[Opening Listed records section]

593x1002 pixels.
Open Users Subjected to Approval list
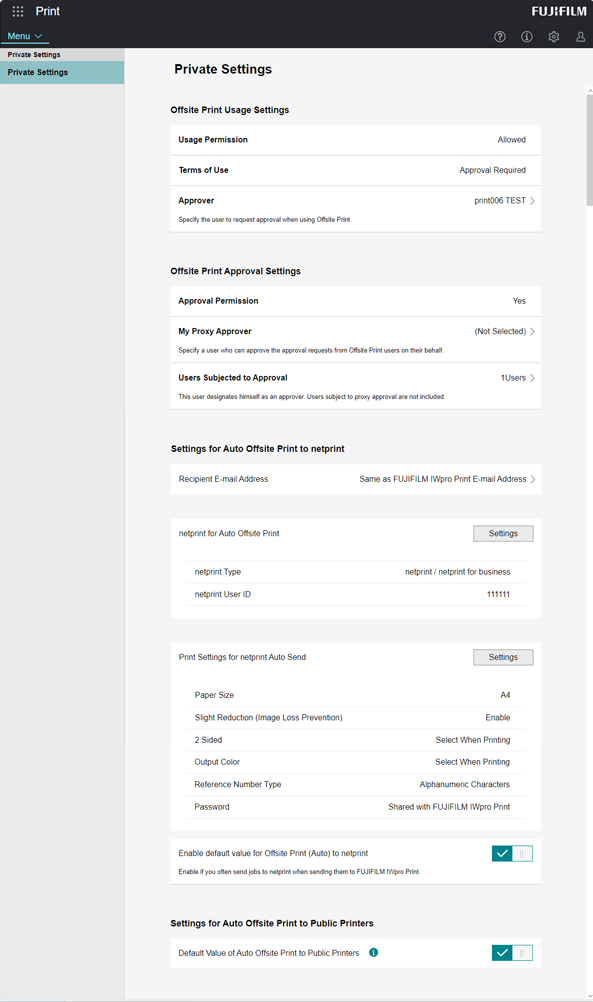tap(355, 386)
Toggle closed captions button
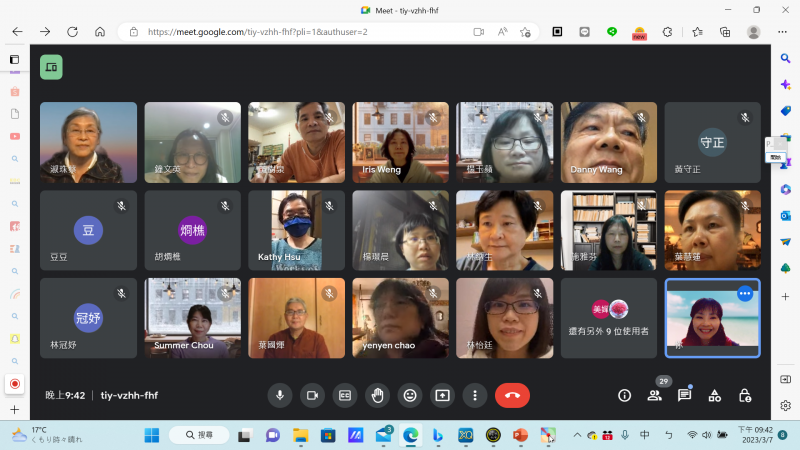This screenshot has width=800, height=450. point(345,395)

[Closing Listed records section]

The problem
Every record above should be duplicated precisely, with the images removed.

Answer section
593x1002 pixels.
Open Users Subjected to Approval list
tap(355, 386)
Toggle closed captions button
This screenshot has width=800, height=450. point(345,395)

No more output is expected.